C++: Defined my own assignment operator for my type, now .sort() wont work on vectors of my type?

I have a class (those that have read Accelerated C++ may find this class familiar) defined as follows:

class Student_info{
public:
    Student_info() : midterm(0.0), final(0.0) {};
    Student_info(std::istream& is){read(is);};

    Student_info(const Student_info& s);

    ~Student_info();

    Student_info& operator=(const Student_info& s);

    //Getters, setters, and other member functions ommited for brevity

    static int assignCount;
    static int copyCount;
    static int destroyCount;

private:
    std::string name;
    double midterm;
    double final;
    double finalGrade;
    std::vector<double> homework;

};

typedef std::vector<Student_info> stuContainer;


bool compare(const Student_info& x, const Student_info& y);

A function calculator() makes use of objects of this type. As a part of the function, a vector of (already declared) Student_info objects is sorted using the library's generic sort function. My program does not progress past this point (though according to NetBeans no exceptions are thrown and the program exits correctly).
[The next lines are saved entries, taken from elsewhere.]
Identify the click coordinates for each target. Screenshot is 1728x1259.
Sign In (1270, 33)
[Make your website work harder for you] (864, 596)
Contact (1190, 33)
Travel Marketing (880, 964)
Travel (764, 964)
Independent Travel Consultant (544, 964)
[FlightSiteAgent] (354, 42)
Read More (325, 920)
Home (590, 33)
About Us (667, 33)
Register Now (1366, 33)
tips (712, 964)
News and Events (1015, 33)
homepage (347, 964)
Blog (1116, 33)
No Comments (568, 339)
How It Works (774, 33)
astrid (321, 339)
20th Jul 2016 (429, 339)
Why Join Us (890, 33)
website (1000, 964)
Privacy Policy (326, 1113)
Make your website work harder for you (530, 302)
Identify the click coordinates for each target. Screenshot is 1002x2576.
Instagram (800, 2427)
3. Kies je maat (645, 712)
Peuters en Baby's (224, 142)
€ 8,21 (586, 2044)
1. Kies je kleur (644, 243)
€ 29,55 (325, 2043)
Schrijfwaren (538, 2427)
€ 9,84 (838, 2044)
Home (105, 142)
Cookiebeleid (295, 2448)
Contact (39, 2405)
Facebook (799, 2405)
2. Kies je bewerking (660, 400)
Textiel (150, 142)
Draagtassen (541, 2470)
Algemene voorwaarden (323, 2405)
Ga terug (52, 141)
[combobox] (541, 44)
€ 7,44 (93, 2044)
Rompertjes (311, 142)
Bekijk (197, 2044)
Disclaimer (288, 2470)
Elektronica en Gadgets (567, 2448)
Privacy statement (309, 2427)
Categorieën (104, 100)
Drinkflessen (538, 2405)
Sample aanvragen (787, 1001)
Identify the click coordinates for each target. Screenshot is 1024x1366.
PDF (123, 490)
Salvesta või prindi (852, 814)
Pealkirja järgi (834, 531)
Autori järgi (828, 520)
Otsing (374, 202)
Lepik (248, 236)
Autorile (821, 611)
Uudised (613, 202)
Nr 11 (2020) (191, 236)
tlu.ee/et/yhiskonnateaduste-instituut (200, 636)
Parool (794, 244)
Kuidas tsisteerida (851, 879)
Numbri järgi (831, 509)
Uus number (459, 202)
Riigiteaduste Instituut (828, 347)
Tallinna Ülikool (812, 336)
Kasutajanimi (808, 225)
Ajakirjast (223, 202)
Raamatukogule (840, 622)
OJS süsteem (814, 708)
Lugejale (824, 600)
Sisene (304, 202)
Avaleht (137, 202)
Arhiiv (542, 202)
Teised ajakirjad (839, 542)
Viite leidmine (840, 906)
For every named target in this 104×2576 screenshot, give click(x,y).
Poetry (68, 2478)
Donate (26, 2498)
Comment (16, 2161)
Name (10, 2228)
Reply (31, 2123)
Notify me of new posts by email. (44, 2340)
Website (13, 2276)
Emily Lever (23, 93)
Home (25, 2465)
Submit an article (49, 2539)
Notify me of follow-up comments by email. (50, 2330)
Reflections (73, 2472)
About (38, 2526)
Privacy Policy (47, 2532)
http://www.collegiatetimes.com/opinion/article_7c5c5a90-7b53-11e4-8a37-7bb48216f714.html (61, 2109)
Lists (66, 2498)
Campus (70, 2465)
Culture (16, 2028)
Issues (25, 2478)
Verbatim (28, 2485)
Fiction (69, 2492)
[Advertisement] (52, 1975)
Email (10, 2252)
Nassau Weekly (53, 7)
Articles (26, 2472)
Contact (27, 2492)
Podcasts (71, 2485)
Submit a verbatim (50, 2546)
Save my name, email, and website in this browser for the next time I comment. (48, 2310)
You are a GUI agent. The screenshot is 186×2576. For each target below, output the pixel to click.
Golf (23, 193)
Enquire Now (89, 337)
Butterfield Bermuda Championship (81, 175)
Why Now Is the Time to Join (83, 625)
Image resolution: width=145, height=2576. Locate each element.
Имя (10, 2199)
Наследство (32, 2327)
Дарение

The sort function makes heavy use of the assignment operator of whatever type is held in the container, but I can't seem to find out what's wrong with the one I defined (the program was functioning properly before I defined it). According to Accelerated C++ (or at least this is how I interpreted it), the proper way the assignment operator is supposed to work is to first destroy the left operand, and then construct it again with a value equal to the right operand. So this is my overloaded operator= definition:

Student_info& Student_info::operator=(const Student_info& s)
{
    if(this != &s)
    {
        this->~Student_info();
        destroyCount++;

        *this = s;
    }

    return *this;
}

As you can see, it invokes the Student_info copy constructor, which is defined below:

Student_info::Student_info(const Student_info& s)
{
    name = s.name;
    midterm = s.midterm;
    final = s.final;
    finalGrade = s.finalGrade;
    homework = s.homework;

    c开发者_运维技巧opyCount++;
}

The copy constructor functions correctly, because ommiting the sort statement allows the program to function correctly and yield a copyCount (which is only modified in the copy constructor and operator=) greater than 0.

So what exactly is wrong with my assignment operator? It has to do with the destruction of the calling Student_info object, but I don't know how to rectify it short of NOT destroying it.

(And by the way, the creation of the copy constructor, destructor, and assignment operator are called for by an exercise in Accelerated C++... I realize that the synthesized versions of these functions would obviously suffice for my class)

---

No, no, no. It's not supposed to work that way at all. Your current assignment operator destroys the object it's called on, then calls itself (oh hey, infinite recursion) on a destroyed object (oh hey, undefined behaviour). You are not supposed to destroy the existing object. At all. And this code *this = s does not invoke any constructor at all, it invokes the assignment operator- which is what you're just defining. A copy constructor call would look like new (this) Student_info(s);. This is a known pattern and it's terrible in many, many ways. If you have a book that's recommending it, throw it in the bin.

The assignment operator is supposed to copy the data from the right-hand-side into the left-hand-side. The easiest way to do that in most cases is just to copy each data member. The semantics of this operator do not involve destroying anything. Anyone using this operator has the right to expect that there is no destruction of any Student_info objects going on.

Just call the member's existing assignment operators and then implement whatever additional logic you need.

---

*this = s;

this is endless recursion. it's not copy-constructor, it's assignment operator

---

struct Student_info {
  Student_info& operator=(Student_info other) {
    swap(*this, other);
    return *this;
  }

  friend void swap(Student_info &a, Student_info &b) {
    using std::swap;
    #define S(N) swap(a.N, b.N);
    S(name)
    S(midterm)
    S(final)
    S(finalGrade)
    S(homework)
    #undef S
  }

private:
  std::string name;
  double midterm;
  double final;
  double finalGrade;
  std::vector<double> homework;
};

Getters, setters, and other member functions ommited for brevity

If you have public getters and setters which are just boilerplate, consider marking the corresponding data members as public instead.